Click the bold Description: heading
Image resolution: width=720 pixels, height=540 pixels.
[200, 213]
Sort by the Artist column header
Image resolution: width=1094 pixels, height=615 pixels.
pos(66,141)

--

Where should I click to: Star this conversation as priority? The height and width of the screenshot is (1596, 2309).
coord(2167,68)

# [Directive]
Convert the entries above into a JSON list of strings, one string per line, beginning with the line containing "Click the bold Description: heading" and continuing through the line containing "pos(66,141)", and leave out any blank lines.

# [Result for this task]
[
  "Click the bold Description: heading",
  "Image resolution: width=720 pixels, height=540 pixels.",
  "[200, 213]",
  "Sort by the Artist column header",
  "Image resolution: width=1094 pixels, height=615 pixels.",
  "pos(66,141)"
]